Parameters used to build bloom filters.

This is a utility to set up various bloom filter parameters. There are typically 4 parameters:

• n (nb_items): number of items in the filter
• p (fp_rate): probability of false positives, fraction between 0 and 1
• m (bit_len): number of bits in the filter
• k (nb_hash): number of hash functions

All of them are linked, if one changes the size of the filter, obviously, it changes the number of items it can hold.

A few things to keep in mind:

• for a pure Bloom filter, the only technical parameters that matter are nb_hash and bit_len. They fully define the filter.
• from a functional point of view, most of the time you are interested in a given nb_items and fp_rate. From there the 2 others are derived.

You may partially fill this struct, anything which contains zero will be inferred either by deducing it from other defined params, or by replacing it with a default value. This is done by calling .adjust().

Also, there is a predict field which can be used to turn the filter into a predicatable filter. This is convenient for testing, and may be of interest in edge cases but most of the time a real random version is prefered. It avoids bias and also can protect against some DDOS attacks based on hash collision.

A few helpers are defined as well, for common use-cases.

A bit of theory

This interactive Bloom filter params calulator proved very useful while developping this. Also it recaps the usual formulas, with:

• n -> number of items in the filter
• p -> probability of false positives, fraction between 0 and 1
• m -> number of bits in the filter
• k -> number of hash functions

We have:

• n = ceil(m / (-k / log(1 - exp(log(p) / k))))
• p = pow(1 - exp(-k / (m / n)), k)
• m = ceil((n * log(p)) / log(1 / pow(2, log(2))))
• k = round((m / n) * log(2))

A command line equivalent would be this practical bloom-filter-calculator.rb gist

Note that there are corner cases, for example, the formula that gives bit_len (m) from nb_items (n) and fp_rate (p), corresponds to the optimal case, when nb_hash (k) has been chosen optimally. If not, it has to be revisited and adapted to the real value of nb_hash (k). In practice, unless you impose it, what this package does is enforce a nb_hash (k) of 2, which is generally optimal if you consider CPU time and not memory usage.

Links

• Bloom Filter on Wikipedia
• All About Bloom Filters
• Buffered Bloom Filters on Solid State Storage
• Age-Partitioned Bloom Filters
• countBF: A General-purpose High Accuracy and Space Efficient Counting Bloom Filter
• Stable Learned Bloom Filters for Data Streams
• Building a Better Bloom Filter

Examples

Getting a filter for a given number of items, everything else default:

use ofilter::Params;

let params = Params::with_nb_items(10_000);

assert_eq!("{ nb_hash: 2, bit_len: 189825, nb_items: 10000, fp_rate: 0.010000, predict: false }", format!("{}", &params));

Getting a filter for a given number of items, false positive rate, and enforcing number of hash:

use ofilter::Params;

let params = Params{
    nb_hash: 3,
    bit_len: 0,
    nb_items: 100_000,
    fp_rate: 0.1,
    predict: false,
}.adjust();

assert_eq!("{ nb_hash: 3, bit_len: 480833, nb_items: 100000, fp_rate: 0.100000, predict: false }", format!("{}", &params));

Fields

nb_hash: usize

Number of hash functions used by the filter.
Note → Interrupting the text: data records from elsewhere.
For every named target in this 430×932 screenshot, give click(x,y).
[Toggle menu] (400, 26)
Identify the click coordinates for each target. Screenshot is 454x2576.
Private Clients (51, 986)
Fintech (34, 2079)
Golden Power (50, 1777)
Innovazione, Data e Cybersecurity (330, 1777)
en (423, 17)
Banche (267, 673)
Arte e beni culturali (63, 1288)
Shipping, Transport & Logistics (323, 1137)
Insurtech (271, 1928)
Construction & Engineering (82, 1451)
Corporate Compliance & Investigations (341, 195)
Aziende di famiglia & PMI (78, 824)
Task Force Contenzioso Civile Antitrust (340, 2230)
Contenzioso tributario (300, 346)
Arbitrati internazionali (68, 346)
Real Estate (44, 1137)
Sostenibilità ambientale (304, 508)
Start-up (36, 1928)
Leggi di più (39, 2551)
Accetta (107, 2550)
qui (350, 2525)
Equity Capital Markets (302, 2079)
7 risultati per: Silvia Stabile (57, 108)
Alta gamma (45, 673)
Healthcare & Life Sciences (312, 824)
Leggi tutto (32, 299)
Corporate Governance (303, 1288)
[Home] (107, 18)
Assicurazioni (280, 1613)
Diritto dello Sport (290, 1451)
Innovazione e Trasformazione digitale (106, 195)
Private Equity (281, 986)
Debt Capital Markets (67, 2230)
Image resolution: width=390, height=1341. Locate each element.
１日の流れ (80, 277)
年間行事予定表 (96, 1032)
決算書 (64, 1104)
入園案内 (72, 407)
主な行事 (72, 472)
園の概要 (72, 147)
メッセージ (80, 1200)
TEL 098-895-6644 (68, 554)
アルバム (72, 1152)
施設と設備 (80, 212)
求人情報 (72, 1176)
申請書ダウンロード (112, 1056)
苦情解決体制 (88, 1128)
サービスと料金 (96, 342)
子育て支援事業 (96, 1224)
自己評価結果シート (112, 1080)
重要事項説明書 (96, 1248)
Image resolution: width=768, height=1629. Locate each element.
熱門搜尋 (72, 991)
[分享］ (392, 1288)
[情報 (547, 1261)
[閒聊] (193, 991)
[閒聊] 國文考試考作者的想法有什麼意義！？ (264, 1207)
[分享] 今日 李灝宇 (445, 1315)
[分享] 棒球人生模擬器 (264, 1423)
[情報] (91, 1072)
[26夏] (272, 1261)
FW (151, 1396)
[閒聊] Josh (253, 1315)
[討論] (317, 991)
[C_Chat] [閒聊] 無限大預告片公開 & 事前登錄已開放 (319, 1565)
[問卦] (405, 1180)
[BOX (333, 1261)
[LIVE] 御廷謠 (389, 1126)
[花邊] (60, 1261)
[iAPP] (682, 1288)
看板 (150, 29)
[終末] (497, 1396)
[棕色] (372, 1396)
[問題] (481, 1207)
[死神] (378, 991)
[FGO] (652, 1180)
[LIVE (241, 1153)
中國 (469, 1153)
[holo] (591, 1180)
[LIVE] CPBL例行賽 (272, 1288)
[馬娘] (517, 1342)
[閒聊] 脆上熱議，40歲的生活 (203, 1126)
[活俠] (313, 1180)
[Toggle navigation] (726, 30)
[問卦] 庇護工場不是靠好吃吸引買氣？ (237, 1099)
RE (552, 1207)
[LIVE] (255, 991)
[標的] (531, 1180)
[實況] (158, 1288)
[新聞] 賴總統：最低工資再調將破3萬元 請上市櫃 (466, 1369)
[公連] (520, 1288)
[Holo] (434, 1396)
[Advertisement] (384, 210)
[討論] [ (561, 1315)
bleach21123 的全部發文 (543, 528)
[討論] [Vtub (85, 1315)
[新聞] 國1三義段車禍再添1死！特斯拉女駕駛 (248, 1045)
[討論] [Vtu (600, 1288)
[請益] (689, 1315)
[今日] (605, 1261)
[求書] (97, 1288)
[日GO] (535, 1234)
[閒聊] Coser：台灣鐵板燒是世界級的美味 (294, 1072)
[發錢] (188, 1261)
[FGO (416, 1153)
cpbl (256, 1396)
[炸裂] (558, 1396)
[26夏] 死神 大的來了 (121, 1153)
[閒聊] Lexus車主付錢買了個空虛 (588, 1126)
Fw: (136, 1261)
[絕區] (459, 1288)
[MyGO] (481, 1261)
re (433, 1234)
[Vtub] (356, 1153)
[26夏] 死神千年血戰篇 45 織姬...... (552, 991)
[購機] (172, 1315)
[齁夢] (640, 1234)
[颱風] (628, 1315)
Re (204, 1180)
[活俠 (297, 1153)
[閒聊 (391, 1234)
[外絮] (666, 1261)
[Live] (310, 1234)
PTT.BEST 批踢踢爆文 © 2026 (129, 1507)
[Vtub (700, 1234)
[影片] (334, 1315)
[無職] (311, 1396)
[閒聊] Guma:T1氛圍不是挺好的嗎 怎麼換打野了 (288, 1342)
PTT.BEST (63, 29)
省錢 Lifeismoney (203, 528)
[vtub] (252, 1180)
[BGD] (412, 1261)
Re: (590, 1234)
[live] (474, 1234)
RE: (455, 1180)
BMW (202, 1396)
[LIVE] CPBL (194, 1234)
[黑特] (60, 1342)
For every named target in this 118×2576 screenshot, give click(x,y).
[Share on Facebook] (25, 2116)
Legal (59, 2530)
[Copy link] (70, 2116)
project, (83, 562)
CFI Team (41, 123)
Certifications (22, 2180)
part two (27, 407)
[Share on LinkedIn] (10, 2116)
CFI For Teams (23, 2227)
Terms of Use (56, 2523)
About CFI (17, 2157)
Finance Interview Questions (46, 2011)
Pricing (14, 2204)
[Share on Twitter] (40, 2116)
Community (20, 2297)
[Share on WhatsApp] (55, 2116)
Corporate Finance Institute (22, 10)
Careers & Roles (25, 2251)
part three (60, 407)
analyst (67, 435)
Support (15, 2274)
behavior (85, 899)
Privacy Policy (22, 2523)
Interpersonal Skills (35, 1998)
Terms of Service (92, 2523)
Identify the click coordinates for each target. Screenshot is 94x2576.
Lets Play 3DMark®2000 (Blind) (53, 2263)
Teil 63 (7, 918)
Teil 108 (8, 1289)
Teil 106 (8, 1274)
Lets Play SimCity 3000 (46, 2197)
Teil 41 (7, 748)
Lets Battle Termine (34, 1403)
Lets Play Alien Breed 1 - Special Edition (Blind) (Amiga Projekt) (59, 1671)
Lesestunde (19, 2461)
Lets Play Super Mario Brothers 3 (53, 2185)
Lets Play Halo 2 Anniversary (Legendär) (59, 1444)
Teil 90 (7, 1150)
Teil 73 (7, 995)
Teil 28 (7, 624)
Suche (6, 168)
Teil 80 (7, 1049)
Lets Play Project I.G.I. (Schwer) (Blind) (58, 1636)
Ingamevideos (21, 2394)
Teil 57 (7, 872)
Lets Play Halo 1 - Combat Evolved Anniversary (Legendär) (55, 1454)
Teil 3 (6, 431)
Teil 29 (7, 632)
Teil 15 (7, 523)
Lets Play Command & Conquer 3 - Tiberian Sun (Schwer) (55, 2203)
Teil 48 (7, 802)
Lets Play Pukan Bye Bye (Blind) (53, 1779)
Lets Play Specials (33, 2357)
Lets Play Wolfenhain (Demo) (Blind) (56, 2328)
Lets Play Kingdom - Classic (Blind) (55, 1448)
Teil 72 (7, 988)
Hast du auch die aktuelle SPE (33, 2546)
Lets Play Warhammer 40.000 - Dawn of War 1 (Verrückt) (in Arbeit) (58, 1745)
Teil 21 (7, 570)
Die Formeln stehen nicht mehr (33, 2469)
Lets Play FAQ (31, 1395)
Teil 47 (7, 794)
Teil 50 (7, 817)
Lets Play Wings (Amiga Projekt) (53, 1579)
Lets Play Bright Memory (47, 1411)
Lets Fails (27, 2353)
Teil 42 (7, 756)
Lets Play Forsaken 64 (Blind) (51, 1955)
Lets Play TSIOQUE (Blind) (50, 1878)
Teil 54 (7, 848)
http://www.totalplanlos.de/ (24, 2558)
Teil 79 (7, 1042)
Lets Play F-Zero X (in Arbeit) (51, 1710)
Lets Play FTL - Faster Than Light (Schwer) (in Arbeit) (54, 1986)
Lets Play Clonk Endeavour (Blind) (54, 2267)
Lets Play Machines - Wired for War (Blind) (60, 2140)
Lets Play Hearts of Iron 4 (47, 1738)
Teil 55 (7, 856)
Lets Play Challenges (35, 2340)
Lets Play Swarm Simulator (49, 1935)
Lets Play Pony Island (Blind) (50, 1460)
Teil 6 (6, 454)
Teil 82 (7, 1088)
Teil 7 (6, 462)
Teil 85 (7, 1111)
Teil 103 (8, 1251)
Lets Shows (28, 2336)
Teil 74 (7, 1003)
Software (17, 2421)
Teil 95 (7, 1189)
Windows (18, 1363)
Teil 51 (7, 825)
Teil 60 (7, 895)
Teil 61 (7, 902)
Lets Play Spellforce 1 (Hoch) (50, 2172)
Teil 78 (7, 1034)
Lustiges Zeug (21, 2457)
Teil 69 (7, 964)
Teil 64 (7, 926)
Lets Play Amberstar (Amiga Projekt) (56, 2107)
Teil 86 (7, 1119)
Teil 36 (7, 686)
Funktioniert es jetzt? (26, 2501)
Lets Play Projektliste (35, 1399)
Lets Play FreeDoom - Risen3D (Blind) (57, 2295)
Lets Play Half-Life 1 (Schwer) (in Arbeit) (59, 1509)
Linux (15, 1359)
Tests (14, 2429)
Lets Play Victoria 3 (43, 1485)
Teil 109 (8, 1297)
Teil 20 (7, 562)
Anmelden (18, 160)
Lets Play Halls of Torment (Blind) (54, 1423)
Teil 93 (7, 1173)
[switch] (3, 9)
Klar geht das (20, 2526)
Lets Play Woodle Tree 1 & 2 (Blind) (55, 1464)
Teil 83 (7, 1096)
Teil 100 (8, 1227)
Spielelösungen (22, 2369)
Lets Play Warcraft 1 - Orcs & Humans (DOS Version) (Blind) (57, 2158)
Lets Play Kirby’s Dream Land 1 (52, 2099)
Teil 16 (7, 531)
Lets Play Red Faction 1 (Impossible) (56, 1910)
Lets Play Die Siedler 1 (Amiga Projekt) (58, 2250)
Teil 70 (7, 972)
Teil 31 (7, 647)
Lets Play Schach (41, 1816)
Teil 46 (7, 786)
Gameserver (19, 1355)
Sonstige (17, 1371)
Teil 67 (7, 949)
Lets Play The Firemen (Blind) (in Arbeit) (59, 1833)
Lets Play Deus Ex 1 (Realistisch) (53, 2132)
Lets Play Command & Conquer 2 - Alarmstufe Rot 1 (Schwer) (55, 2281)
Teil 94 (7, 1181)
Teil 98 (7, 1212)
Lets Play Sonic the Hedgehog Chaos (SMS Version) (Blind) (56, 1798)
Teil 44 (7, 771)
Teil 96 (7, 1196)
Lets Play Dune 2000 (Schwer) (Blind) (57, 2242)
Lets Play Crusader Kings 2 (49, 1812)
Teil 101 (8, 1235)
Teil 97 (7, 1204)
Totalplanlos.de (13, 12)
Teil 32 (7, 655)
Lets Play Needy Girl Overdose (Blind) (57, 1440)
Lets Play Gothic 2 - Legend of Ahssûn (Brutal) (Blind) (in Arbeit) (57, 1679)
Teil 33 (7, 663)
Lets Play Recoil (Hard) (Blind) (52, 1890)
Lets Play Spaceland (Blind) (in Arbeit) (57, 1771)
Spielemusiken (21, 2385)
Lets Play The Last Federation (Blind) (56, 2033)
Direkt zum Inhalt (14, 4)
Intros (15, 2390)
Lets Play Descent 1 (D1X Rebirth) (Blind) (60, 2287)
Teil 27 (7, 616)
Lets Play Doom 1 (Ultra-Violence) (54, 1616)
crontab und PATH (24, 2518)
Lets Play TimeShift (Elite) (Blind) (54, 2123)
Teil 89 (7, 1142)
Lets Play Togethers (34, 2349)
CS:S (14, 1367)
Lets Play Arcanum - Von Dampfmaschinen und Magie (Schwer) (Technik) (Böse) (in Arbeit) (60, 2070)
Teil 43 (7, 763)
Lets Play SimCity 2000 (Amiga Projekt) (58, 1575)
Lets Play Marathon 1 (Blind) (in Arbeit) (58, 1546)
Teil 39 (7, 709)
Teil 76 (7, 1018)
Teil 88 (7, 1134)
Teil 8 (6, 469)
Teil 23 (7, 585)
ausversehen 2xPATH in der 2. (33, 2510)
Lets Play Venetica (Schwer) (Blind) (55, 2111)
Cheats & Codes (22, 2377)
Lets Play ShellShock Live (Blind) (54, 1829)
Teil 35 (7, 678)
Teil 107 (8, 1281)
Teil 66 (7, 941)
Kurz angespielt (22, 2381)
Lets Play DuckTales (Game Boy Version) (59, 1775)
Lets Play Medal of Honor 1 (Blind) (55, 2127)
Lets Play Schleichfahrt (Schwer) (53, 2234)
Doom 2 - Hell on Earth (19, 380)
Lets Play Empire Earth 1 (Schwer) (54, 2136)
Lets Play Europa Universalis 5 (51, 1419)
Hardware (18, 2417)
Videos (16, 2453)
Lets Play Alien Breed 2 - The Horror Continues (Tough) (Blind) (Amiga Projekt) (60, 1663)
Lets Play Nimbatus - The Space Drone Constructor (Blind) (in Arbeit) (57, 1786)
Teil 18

Also referred to as k is most Bloom filter papers.

bit_len: usize

Length of the bit vector used by the filter.

Also referred to as m is most Bloom filter papers.

nb_items: usize

Number of items the Bloom filter is designed for.

Also referred to as n is most Bloom filter papers.

fp_rate: f64

False positive rate of the Bloom filter.

Also referred to as p is most Bloom filter papers.

predict: bool

If set to true, Bloom filter is predictable.

Use this for testing, when you want something that is 100% predictable and avoid flaky behavior. In production, it would be safer to rely on the random, statistical default behavior.

One reason is security, among other examples, using a predictable hash for a cache may expose you to some sort of DDOS attack.

If in doubt, leave it to false.

Implementations

impl Params

pub fn with_nb_items(nb_items: usize) -> Params

Parameters to store a given number of items.

All other values are using defaults, or are derive from this. This is the go-to function to create a reasonable filter that holds N items.

Examples:

use ofilter::Params;

let p = Params::with_nb_items(10_000);
assert_eq!("{ nb_hash: 2, bit_len: 189825, nb_items: 10000, fp_rate: 0.010000, predict: false }", format!("{}", p));

pub fn with_nb_items_and_fp_rate(nb_items: usize, fp_rate: f64) -> Params

Parameters to store a given number of items, enforcing false positive rate.

By defining nb_items and fp_rate, the filter is almost completely defined. The other missing parameter is the number of hash functions. There is an optimal number for this, but this function will enforce a default of 2, which most of the time yields excellent results, and avoids calculating too many hashes.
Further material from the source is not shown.